Немножко подбадривало Лизу присутствие в квартире соседа. Все-таки мужчина. Старый профессор-математик, на пенсии, Василий Васильевич Кашперов. Этот всегда был спокоен. Встречая Лизу в коридоре, он всякий раз вежливо снимал шляпу и кланялся.
Он постоянно пел, не открывая рта, какие-то мелодии из симфонической музыки, чаще всего Бетховена (любимый его композитор), и время от времени смешно сам себе аккомпанировал, как барабан: пум, пурум, пурум. А сегодня, входя в квартиру, Василий Васильевич, чем-то довольный, пел не через нос, как обычно, а во весь рот, даже со словами:
Радость, первенец творенья,
Дщерь великая отца...
Увидев на пороге кухни Лизу, растрепанную, замученную, с большими недоумевающими глазами, он взял ее руку и галантно поцеловал. Что это ему взбрело в голову? И тут же он попросил у нее муки для клейстера. Она заварила клей в глубокой тарелке, и он пошел в свою комнату, держа тарелку далеко от себя, мурлыча и дирижируя свободной рукой. Он шел заклеивать стекла. До сих пор он упорствовал. Даже управдома чуть не спустил с лестницы: никто его, мол, не заставит проделывать идиотские манипуляции! Штрафуйте. А сегодня почему-то изменил мнение. Из его комнаты было слышно, как он двигал стулья, лез на подоконник и издавал такой "пурум", что небу было жарко.

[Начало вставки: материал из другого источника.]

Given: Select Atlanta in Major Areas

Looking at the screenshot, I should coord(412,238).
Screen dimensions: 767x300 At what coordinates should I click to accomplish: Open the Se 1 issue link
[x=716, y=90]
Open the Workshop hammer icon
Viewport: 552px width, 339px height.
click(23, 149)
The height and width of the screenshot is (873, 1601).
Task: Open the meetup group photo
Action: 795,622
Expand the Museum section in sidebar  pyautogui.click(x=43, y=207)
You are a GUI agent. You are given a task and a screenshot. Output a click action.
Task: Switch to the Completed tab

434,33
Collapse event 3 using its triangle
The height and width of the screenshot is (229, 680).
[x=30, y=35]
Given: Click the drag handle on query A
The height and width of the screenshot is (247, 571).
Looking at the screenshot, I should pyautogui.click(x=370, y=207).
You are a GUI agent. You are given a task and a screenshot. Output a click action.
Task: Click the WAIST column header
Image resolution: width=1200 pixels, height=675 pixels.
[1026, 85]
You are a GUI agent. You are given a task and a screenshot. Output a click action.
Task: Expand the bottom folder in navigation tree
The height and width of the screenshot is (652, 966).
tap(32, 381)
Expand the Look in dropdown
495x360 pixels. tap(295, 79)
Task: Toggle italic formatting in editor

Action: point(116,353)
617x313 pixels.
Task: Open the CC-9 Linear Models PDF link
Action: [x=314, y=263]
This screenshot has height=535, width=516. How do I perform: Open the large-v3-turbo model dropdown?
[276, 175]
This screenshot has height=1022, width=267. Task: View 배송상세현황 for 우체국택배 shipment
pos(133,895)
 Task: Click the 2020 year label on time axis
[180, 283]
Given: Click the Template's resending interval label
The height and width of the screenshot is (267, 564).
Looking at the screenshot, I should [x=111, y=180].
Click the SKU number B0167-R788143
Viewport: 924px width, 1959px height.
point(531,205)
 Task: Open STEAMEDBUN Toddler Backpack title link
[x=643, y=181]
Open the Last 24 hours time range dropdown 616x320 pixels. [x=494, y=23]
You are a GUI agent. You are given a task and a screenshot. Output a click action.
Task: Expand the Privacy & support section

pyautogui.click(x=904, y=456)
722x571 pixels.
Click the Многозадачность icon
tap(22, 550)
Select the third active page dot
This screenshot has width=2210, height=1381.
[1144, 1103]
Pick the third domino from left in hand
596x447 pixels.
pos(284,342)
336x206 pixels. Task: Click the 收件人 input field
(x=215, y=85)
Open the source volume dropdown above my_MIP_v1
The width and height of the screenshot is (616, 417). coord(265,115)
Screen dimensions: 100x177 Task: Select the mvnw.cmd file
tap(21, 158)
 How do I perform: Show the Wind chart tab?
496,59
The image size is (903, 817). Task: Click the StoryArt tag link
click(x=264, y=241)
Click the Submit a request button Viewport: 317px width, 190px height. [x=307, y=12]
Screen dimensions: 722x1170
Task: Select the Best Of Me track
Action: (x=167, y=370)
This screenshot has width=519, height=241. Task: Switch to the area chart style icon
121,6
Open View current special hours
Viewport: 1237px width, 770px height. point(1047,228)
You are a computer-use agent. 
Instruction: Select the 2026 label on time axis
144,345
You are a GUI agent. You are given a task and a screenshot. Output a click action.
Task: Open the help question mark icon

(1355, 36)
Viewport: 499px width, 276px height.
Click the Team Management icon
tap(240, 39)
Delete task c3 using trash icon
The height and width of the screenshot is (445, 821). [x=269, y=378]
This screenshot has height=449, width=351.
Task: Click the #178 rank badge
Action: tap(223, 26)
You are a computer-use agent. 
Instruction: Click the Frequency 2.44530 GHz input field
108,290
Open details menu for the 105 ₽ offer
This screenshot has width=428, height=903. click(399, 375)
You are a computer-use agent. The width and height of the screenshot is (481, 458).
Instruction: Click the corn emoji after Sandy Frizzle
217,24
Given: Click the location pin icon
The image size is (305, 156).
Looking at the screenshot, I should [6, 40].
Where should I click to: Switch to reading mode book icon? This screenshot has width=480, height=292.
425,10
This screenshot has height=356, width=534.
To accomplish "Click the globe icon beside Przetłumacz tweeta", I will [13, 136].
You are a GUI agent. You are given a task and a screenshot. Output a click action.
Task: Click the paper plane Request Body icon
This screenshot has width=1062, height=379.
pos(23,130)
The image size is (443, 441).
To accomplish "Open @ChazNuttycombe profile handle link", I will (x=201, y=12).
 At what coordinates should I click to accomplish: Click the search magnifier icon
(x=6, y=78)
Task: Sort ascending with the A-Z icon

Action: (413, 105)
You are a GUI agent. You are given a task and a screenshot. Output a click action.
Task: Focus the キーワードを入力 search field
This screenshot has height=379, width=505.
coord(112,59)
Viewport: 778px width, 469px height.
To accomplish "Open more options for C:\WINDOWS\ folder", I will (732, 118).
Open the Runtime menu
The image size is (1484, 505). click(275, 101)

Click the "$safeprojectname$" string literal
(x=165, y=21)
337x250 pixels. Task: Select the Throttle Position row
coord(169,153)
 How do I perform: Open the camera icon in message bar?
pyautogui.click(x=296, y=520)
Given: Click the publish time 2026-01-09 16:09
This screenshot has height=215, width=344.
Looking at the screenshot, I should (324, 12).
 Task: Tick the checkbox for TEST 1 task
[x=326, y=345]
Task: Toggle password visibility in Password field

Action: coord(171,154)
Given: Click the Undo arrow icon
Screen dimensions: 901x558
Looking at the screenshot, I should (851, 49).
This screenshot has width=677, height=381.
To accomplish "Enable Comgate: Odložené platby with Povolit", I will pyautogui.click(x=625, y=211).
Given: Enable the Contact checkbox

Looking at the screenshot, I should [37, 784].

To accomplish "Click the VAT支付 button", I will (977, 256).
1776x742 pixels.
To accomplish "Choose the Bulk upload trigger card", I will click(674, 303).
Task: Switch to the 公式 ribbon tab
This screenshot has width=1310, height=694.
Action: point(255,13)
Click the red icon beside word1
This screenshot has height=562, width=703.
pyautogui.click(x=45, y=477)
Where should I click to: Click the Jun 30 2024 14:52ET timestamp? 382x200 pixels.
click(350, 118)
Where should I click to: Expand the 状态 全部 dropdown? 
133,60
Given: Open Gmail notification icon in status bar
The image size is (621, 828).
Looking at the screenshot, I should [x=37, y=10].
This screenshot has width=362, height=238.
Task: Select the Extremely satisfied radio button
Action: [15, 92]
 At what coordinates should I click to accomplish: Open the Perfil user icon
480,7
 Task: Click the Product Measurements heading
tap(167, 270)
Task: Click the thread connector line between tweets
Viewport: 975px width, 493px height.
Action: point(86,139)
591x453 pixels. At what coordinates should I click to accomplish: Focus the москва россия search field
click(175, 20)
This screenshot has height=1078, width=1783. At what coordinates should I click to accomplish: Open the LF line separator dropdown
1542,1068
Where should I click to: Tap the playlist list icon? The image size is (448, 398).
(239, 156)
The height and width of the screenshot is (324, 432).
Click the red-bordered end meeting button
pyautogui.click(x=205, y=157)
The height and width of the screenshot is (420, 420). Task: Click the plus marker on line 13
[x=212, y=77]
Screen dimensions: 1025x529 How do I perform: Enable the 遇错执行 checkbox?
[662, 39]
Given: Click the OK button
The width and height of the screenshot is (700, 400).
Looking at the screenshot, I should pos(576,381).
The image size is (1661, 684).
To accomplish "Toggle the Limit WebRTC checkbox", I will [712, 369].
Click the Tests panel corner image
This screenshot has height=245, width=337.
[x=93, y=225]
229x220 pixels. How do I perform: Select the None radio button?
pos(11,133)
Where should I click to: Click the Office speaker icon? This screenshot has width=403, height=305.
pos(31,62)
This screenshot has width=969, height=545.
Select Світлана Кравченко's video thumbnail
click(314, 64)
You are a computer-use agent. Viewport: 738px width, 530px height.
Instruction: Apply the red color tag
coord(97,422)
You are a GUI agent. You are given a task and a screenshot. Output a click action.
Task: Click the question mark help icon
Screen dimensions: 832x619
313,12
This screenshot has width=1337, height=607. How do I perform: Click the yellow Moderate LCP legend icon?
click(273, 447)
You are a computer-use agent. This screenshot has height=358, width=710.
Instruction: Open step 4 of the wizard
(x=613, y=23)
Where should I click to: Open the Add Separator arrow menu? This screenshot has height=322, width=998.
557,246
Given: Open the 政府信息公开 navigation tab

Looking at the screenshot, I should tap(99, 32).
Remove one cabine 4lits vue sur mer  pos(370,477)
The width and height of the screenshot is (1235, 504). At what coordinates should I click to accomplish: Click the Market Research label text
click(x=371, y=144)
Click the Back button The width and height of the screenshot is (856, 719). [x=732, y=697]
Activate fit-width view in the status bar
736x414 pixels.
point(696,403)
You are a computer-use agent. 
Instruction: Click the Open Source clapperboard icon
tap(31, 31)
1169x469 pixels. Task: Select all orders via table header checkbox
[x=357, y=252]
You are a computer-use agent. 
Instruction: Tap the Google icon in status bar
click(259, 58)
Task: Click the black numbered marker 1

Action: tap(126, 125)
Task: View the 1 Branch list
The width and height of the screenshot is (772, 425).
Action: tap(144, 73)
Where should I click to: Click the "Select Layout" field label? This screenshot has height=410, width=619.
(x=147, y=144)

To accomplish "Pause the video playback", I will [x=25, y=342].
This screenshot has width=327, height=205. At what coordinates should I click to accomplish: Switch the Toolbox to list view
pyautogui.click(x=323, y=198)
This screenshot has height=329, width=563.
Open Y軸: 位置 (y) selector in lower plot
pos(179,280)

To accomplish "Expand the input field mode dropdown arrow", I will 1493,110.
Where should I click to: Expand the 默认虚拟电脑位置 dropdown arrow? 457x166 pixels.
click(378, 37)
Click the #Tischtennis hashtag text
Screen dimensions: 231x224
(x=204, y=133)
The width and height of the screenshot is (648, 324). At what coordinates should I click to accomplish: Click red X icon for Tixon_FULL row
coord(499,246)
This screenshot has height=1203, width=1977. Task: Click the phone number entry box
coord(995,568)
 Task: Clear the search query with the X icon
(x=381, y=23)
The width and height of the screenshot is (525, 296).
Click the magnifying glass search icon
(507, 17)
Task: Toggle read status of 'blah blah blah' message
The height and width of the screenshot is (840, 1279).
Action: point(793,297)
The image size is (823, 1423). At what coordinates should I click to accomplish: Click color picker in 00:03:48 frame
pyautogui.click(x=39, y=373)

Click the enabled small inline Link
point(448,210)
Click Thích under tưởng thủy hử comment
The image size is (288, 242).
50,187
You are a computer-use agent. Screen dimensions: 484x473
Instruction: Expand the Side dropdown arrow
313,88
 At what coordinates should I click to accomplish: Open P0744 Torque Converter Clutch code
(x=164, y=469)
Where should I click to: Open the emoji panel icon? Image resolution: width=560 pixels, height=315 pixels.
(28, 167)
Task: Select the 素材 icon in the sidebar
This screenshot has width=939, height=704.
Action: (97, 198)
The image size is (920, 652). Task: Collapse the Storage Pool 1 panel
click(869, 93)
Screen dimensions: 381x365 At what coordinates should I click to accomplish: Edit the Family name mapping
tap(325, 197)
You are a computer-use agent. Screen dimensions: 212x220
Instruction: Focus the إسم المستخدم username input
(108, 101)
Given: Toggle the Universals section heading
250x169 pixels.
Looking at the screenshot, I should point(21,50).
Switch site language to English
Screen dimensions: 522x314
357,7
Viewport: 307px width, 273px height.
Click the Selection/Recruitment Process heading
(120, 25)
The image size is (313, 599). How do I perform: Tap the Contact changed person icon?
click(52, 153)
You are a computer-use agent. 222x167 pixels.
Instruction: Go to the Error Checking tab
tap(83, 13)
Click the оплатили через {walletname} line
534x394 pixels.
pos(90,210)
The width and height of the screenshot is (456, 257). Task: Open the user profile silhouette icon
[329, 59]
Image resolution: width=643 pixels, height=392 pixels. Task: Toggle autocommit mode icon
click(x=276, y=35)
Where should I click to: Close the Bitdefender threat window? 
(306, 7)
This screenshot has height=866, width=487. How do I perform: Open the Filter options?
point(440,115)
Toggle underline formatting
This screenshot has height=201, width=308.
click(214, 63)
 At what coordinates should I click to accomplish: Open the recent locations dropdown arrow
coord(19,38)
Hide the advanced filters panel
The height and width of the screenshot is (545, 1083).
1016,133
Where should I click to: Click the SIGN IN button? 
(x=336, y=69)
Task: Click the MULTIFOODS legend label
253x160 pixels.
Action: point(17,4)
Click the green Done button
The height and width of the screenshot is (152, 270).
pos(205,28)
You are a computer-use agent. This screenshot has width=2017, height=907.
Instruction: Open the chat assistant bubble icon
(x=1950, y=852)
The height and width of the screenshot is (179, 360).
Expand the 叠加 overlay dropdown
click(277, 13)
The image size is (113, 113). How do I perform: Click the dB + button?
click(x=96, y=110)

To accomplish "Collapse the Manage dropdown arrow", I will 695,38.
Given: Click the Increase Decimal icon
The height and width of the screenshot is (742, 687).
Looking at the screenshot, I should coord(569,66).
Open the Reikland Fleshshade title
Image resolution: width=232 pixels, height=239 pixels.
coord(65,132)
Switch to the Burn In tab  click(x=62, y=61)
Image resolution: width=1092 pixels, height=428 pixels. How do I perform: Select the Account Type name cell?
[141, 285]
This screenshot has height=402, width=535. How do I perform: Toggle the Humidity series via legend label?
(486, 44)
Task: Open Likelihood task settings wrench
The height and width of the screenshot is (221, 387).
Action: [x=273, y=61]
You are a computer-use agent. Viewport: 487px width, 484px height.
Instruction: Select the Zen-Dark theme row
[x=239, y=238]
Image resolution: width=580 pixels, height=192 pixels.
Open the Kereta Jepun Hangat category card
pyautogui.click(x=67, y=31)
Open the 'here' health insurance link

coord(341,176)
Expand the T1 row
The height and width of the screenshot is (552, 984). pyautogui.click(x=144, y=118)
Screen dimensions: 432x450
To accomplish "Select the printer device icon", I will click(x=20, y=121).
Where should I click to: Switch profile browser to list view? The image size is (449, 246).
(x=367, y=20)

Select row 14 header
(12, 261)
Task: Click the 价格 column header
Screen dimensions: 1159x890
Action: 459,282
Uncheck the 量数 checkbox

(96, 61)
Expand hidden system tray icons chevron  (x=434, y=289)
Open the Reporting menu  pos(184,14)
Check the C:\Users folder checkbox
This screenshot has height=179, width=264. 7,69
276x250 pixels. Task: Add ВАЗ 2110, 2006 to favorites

Вечером, в семь тридцать, как обычно, объявили тревогу. Взвыли сирены. Удивительно подлый звук. "Тьевога, тьевога!" - завопил Колюней. Лиза велела Оле спуститься с ним в подвал, а сама задержалась - собрать Грудному пеленки. Нарочно немного замешкалась. Уж очень хорош был тихий, ясный, предвечерний свет, и замолчавший после сирен город - как младенец после крика, - и глубокое голубое небо в больших, чисто вымытых, косо пересеченных стеклах. И тут ударил звук, какого еще не было. Грохот с оттенком скрежета. Бомба. Лиза никогда не слышала разрыва бомбы, но никаких сомнений быть не могло: упала бомба. Лиза завернула Грудного и быстро, задохнувшись, как при подъеме, спустилась вниз.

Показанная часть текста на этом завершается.